Danny, I do not think this is necessary. Managing credit card frauds is a technical aspect other businesses are facing and have to be dealing with daily. There are scenarios and/or case-studies available on the Internet describing how to minimize such threat. Just google 'credit + card + fraud' and you'll get many interesting pages addressing this in detail. The simplest solution would be to ask the registrars/registries running non-AGP based ccTLDs. In fact, most registrars run such ccTLDs so they already KNOW how to manage it. I do not see a reason to handle this for them, especially when we are not asked to do that. Furthermore, every registrar might differ in expectations of how such a mechanism should work and suit their needs. Or, we could consider the suggestions in the first paragraph the alternative and suitable way. Dominik Danny Younger wrote:

Let's be clear about something... the Registrar Constituency's primary argument in favor of retaining the AGP is for its use as a device within which credit card fraud may be managed. At the very least, if we will be arguing to eliminate the AGP, we should be offering up an alternative and suitable way to mitigate Registrar fraud concerns if we hope to arrive at a consensus-based solution.

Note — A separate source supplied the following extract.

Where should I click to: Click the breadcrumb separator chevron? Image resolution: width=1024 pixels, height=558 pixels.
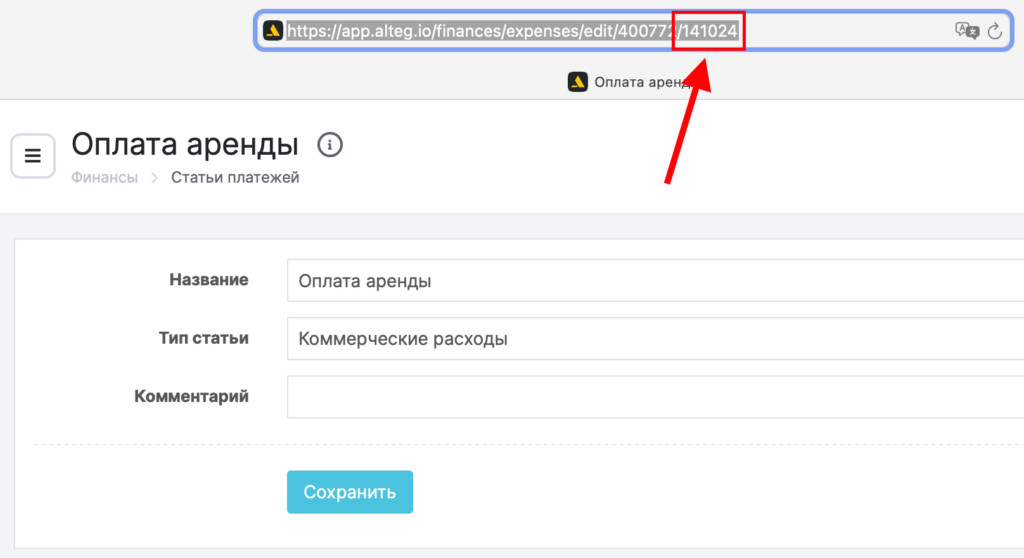tap(155, 178)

The only way that I can think of having this accomplished is via new language in a Credits Section within the Service Level Agreement that is part of the relevant Registry-Registrar Agreement -- see for example http://www.verisign.com/static/002136.pdf

This, of course, will require cooperation from the Registries who may not be prone to re-drafting their agreements.

Does anyone else that is advocating AGP elimination have any concrete suggestions to deal with the fraud concerns that can be put on the table?